> [PROBLEM TO WORK ON]: Give the lines below as a JSON list of strings, one string per line, with blank lines left out. Omit the pictures from your answer.

--- Start RAW RECORDS ---

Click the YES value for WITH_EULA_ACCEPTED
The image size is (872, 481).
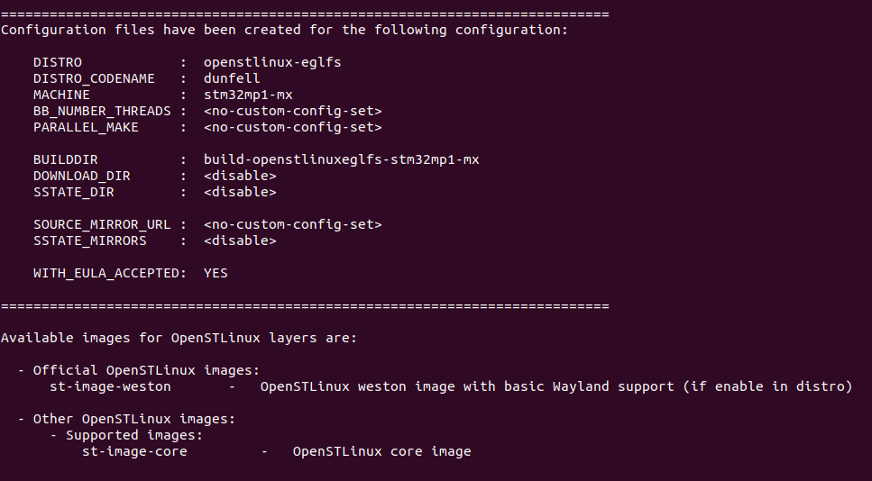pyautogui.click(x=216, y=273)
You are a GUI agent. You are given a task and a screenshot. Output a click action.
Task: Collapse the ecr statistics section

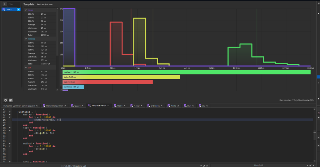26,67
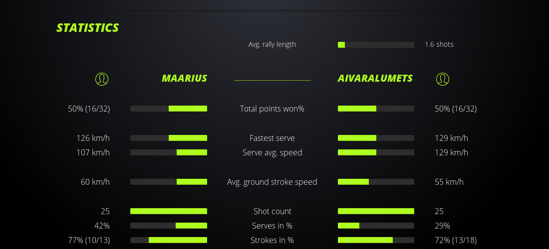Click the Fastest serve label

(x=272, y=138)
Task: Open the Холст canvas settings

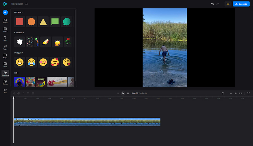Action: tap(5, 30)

--- End RAW RECORDS ---

> [REPLY TO THE EXERCISE]:
[
  "Click the YES value for WITH_EULA_ACCEPTED",
  "The image size is (872, 481).",
  "pyautogui.click(x=216, y=273)",
  "You are a GUI agent. You are given a task and a screenshot. Output a click action.",
  "Task: Collapse the ecr statistics section",
  "26,67",
  "Click the Fastest serve label",
  "(x=272, y=138)",
  "Task: Open the Холст canvas settings",
  "Action: tap(5, 30)"
]